It’s always great to see the Republican President-Elect of the United States openly behaving like a Democrat. Democrats love taxes, and they love, even more, telling people they want to tax corporations or raise taxes on corporations. Now Donald Trump is doing it.
He tweeted this today:
General Motors is sending Mexican made model of Chevy Cruze to U.S. car dealers-tax free across border. Make in U.S.A.or pay big border tax!
— Donald J. Trump (@realDonaldTrump) January 3, 2017
It is not arduous at all to break down. The MSRP of a 2017 Chevy Cruze is $16,975. Let’s assume for a moment; Trump’s wants to impose a 25% (he wants it to be big, remember) border tax on each vehicle. The tax likely wouldn’t be applied against the MSRP, but it doesn’t matter. The formula still works the same.
A 25% border tax on a Chevy Cruze comes to $4,243. Donald Trump is oblivious to the fact that Chevy is not going to eat this cost. They’re just going to pass it along to the consumer. That $16,975 car will now cost $20,000.
To break it down further, this from Americans For Tax Reform spells it out:
Corporations make money by selling things to people. If a corporation makes a profit of $1.00, and $0.40 of that must go to corporate income taxes, that “tax wedge” will be built into the price.
Let’s say a corporation wants to make $600 on a computer after taxes. It has to charge you $1000 for that computer, knowing it will have to pay $400 in taxes. You just paid the corporate income tax on that computer. All the corporation did was pass along the cost to you in the form of a more expensive computer. Families pay the corporate income tax.

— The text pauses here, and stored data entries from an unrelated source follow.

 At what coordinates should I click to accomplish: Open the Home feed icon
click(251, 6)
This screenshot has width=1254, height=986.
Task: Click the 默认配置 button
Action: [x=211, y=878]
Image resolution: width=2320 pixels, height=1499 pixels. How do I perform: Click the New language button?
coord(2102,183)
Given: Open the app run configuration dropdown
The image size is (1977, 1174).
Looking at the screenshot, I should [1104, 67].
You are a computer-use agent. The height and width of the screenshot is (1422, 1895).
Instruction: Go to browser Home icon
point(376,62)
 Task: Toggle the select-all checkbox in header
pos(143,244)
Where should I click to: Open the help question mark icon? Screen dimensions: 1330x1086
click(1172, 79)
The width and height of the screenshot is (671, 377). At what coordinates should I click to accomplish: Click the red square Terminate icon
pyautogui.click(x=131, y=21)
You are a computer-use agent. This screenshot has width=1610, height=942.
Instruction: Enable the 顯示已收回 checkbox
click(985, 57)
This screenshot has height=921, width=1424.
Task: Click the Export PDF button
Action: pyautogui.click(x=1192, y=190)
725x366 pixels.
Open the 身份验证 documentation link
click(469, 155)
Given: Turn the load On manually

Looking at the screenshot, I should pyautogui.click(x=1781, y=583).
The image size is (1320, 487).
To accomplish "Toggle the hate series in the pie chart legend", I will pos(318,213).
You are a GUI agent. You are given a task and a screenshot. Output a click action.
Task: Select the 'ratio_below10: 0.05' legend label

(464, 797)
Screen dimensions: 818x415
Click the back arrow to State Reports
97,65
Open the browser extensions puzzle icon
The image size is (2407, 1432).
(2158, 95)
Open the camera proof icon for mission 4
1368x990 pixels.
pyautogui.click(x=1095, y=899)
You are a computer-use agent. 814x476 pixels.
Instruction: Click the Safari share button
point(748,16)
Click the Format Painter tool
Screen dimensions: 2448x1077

In addition to the consumer having to pay, investors and shareholders also get the short end of the stick:
It goes without saying that seniors and shareholders can also be wage earners and consumers, but they also have their own contribution to paying the corporate income tax. We mentioned above how $0.60 on the dollar in corporate taxes comes out in the wash in the form of lower wages. The other $0.40 shows up in the form of lower returns on investment.
Corporations are owned by the millions of 401(k) owners, IRA owners, pension plans, and individual shareholders who buy and hold corporate stock. A majority of adults in the United States are part of this “shareholder majority.”
When corporations have an after-tax profit, they can do one of two things with it: they can return the profit directly to shareholders (a “dividend”). Or, they can retain the after-tax profit in the company, re-investing it to grow the business. When the business grows, the share price rises, and the investor gets to benefit later when he sells the shares (a “capital gain”). Either way, after-tax profits eventually make it back to the investor.
“After-tax” is the key term here. The corporate income tax results in after-tax profits being far lower than the pre-tax profits looked. Corporations also might engage in less-profitable activities in order to avoid paying the corporate income tax.
One would think a “genius” businessman like Trump can comprehend something so simple. This is not complicated, advanced math.
Trump fans cheer this on, foolishly thinking it will “bring back the jobs.” All it does is hit them in the wallet.